After landing in markets with a strong component of second residences, such as Balearic Islands, Cádiz or Baqueira, Vivla now lands in Madrid with what he has baptized as his “urban collection.” For now it only has two homes in the capital, which are almost completely sold, except for some agreement yet to close. The first one is located in the central neighborhood, has 247 square meters and three bedrooms. Each fraction of the same costs 610,000 euros, which raises the total price to 4,880,000 euros, that is, 19,757 euros per square meter. As Carlos Gómez, executive and co -founder director of Vivla, has recognized, in these cases “the client does not fight the price” because he considers that money is saved, since he allocates much less than he had calculated that he was going to cost him a house of those entire features.
The other house in the portfolio is on Hermosilla street, in the middle of the gold mile, is 175 square meters, three bedrooms and a somewhat lower fraction price, 485,000 euros. However, its total value, 3,880,000 euros and its size make the square meter rise to 22,171 euros. When asked about this amount, from the company it points to the proximity, which have reached very high prices.
Like these latest real estate products, Vivla’s co -ownership homes have, in Gomez’s words, “typical of a five -star hotel.” Cleaning and maintenance equipment makes everything ready to receive the owner who touches him that week. To pay these services, in addition to community expenses, co -owners must pay an annual fee, which varies according to the home and can reach several thousand euros.
All buyers who have already acquired a participation, or are in the process of doing so, in the two homes in Madrid are Mexican citizens, a market that the company has decided to focus these products. In fact, for its Madrid adventure, the company has allied with alternate Consulting. This belongs to Actinver Corporation, Private Banking Firm and Assets Management in the North American country.
There they have just made a trip to present the project to customers, and they assure that they have almost half a hundred potential buyers who wait for Vivla to soon sell more active of this type in Madrid. “Many see that paying two or three million euros for a house to which you are going for a month anymore. In addition, co -ownership is a well -known figure in Mexico, more than in Spain. And they see the real estate as a refuge value, so they buy despite the price increases,” explained Luis Alfonso Ruelas, director of Alterna Consulting, during a meeting with media held on Wednesday in Madrid.
Asked about the possible danger of a real estate bubble in Madrid, Ruelas argues that assets prime Like these in the center of Madrid “they will never lose their value.” However, neither he nor Gomez is so blunt in responding if it will be easy to make a future sale with the participations that are around or exceed 20,000 euros per square meter. They argue that the owners can take performance to their investment by renting the house that corresponds to it, provided that, Gomez has pointed out, it is done complying with the laws, regional and municipal, which regulate this practice. The executive director added that, thanks to a Vivla agreement with Thirdhome, they can access an exclusive network exchange network.

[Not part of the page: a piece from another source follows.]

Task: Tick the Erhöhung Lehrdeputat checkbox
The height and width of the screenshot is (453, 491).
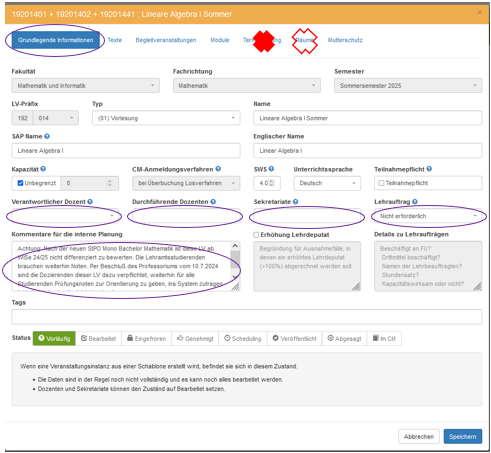Action: tap(256, 235)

After four years of existence, Vivla,, he invoiced 40 million euros in last year and is already “profitable,” according to Gomez. Throughout Spain it has 400 owners, who are entrusting to add another 100 in the next 12 months in Madrid. Although so far 80% of their buyers are national, they expect international ones, with predominance of Mexicans, to represent 50% thanks to the new homes they have pending to market in Madrid. To acquire properties, the company has a debt vehicle of 20 million of a hedfge fund of the United Kingdom.